Ces changements interviennent selon des modalités diverses : licenciements, résiliations d'un commun accord, non-renouvellement de contrats ou démissions volontaires pour saisir de nouveaux défis. La Tunisie a donné le ton en écartant Sabri Lamouchi après une campagne décevante. Elle a brièvement accueilli Hervé Renard avant de confier la barre à Moïne Chaâbani le 28 juillet.

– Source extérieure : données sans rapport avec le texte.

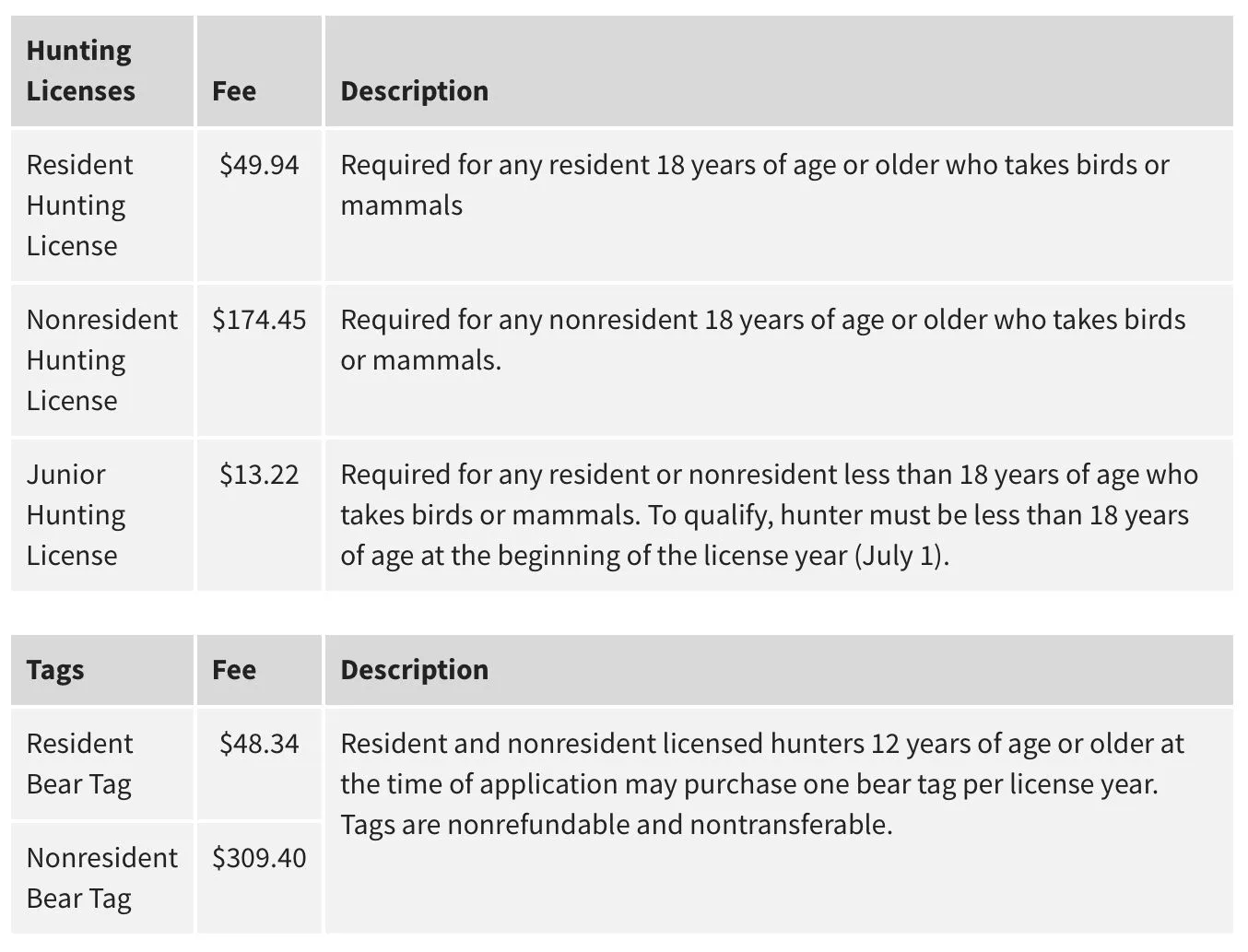Select the Resident Hunting License cell

pos(102,206)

Le mouvement technique le plus remarqué concerne la Côte d'Ivoire, qui a annoncé le 4 août le retour de Hervé Renard pour un deuxième mandat. L'expérimenté technicien français remplace Emarse Faé, dont l'engagement n'a pas été prolongé par la fédération ivoirienne. Renard retrouve le pays après avoir conduit les Éléphants à la victoire à la Coupe d'Afrique des Nations en 2015.
Au Cap-Vert, le départ de Bubista a été officiel du même jour. L'ancien sélectionneur s'engage désormais au sein du club marocain RS Berkane, reprenant le poste précédemment occupé par Moïne Chaâbani. Ces mouvements illustrent une instabilité généralisée au sein des structures footballistiques africaines post-Mondial.
Ce qu’il faut retenir
- Sept des dix nations africaines au Mondial 2026 ont changé d'entraîneur après le tournoi.
- Hervé Renard effectue son retour à la Côte d'Ivoire le 4 août pour un second mandat.
- La Tunisie a remplacé Sabri Lamouchi par Moïne Chaâbani le 28 juillet.
- Trois sélections seulement conservent leur technicien d'origine.